§ WORK TO BE COMPLETED
Carry on the blog posts below, which cover Chandler, iTunes, and the S5 slide show system, starting right after their last sentence.

— START SUPPLIED TEXT —

As the documentation says, I wouldn't trust it with my real data, but I got it working fine on a test account here, using the UW imap and smtp servers, and a webdav server I have an account on at UC Santa Cruz.
This is real progress!
Congratulations to Mitch, Chao, Lisa, Pieter, Katie, Heikki, Andi, Ted, Brian, and all the rest of the OSAF gang!
The other day Xeni Jardin mentioned my band's release of sheet music (along with audio files) using a Creative Commons license in the extremely popular Boing Boing weblog (I believe this to be the first use of CC licenses for the sheet music for original compositions).
The band's web site had been bubbling along at about 200 page requests a day. On Monday, the day we got mentioned in Boing Boing, we received 2,456 page requests! Aha! Finally, our hour of fame!
But by Tuesday we were back down to 648 requests. I guess we've had our fifteen minutes for now.
The Boing Boing post is here.
I've been thinking about buying an iPod for a long time...still haven't convinced myself to part with that much money.
Now Apple's got some new ones out - you can pay $100 extra to get a color screen on your 40 GB version, so you can display photos (doesn't seem that interesting to me, but I'm sure they'll sell a ton of 'em). Or you can spend $600 (!!!) for a 60 GB iPod with the color screen.
Or you can get the 20 GB iPod in a special U2 version.
I don't like U2. I've never liked U2. I don't hear anything compelling at all in their music, and I find their attitude insufferable. Sorry, all you millions of U2 fans out there - nothing personal - I just don't get it.
But I do like the black and red color combo on the U2 iPod - hey, Apple, can I get that version without the autographs on the back?

Alan from the Command Post gave a terrific talk to the AP Managing Editors about how blogs and the Internet are changing the business of gathering and disseminating news. Thanks to Tim Oren for pointing this out!
Your ability to choose when and how something is reported, and the timeline over which you can hold information as you make that choice, are more compressed every day. Anyone can spill the beans, and with the web and email, everyone has access to the beans.
Worth a read!
The other day I bought the Neville Brothers fine funky new album Walkin' in the Shadow of Life from the iTunes Music Store, putting it on my iMac at work to listen to while I worked.
That evening while at home, I wanted to finish listening to the album. So I mounted my work computer's disk onto my iMac at home and dragged and dropped the song files over into iTunes and happily listened away.
Yesterday morning I decided I'd burn the album onto a CD to listen to in the car on the way to work. Uh-oh. No dice.
iTunes reports "None of the items in this playlist can be burned to disc."
What's up with that?
The tunes burn fine from my work iMac - but not from home, on a machine that's authorized to play the tunes.
This, IMHO, sucks. No wonder people keep using the mp3 p2p file sharing services, as reported here in Wired, talking about a new study of p2p traffic done by folks at UC Riverside and the Cooperative Association for Internet Data Analysis.
>"In general we observe that P2P activity has not diminished," says the study, which will be presented at IEEE Globecom 2004 next month. "On the contrary, P2P traffic represents a significant amount of internet traffic and is likely to continue to grow in the future, RIAA behavior notwithstanding."
Get with the program, Apple. Sheesh.
Is anybody besides me old enough to remember the old Warner Brothers Records Columbia Records ad campaign from the early '70s 1969 that had the tag line "The man can't bust our music"? That was the good old days.

Last week for my presentation on Chandler and the CSG at Educause 2004 I used Eric Meyer's S5 package instead of Powerpoint for the first time.
It worked like a charm!
In case you're wondering, S5 stands for the "simple standards-based slide show system", which simply explains what it is.

— END SUPPLIED TEXT —
— START SOURCE EXCERPT —

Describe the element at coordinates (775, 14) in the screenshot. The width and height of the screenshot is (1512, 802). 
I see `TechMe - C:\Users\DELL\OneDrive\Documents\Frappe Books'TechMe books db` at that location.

— END SOURCE EXCERPT —

§ SOLVED EXERCISE
I love the fact that it's entirely web standards compliant, requiring nothing more than a browser to view the slides. And, even better, the same content can be viewed with multiple formatting applied - for instance, here are the slides, and here is the content in an outline view.
Eric's now released version 1.0 of S5, along with a primer on how to use it.
I recommend it highly - a big thanks to Eric for making this simple and elegant tool available.
Now I just have to figure out how to convert our organizational Powerpoint template into an S5 template.
There has been a bunch of talk on the calendaring standards lists about how to handle time zones, and sure enough, last week I ran into a real-world example that pointed out the issues (but not the answers) in maddening fashion.
The Educause 2004 conference web site has an Itinerary Builder where you can select which conference events to attend and build an personal itinerary. I did that, then exported the itinerary to an ical file, which I then imported into iCal on my PowerBook. So far it worked great all the events showed up at the right times.
I then synched the Powerbook with my Nokia cell phone, figuring I could then just keep track of where I needed to be next by checking my calendar on the cell phone as I wandered the conference.
But lo and behold, all the conference events showed up on the cell phone eight hours earlier than their scheduled times!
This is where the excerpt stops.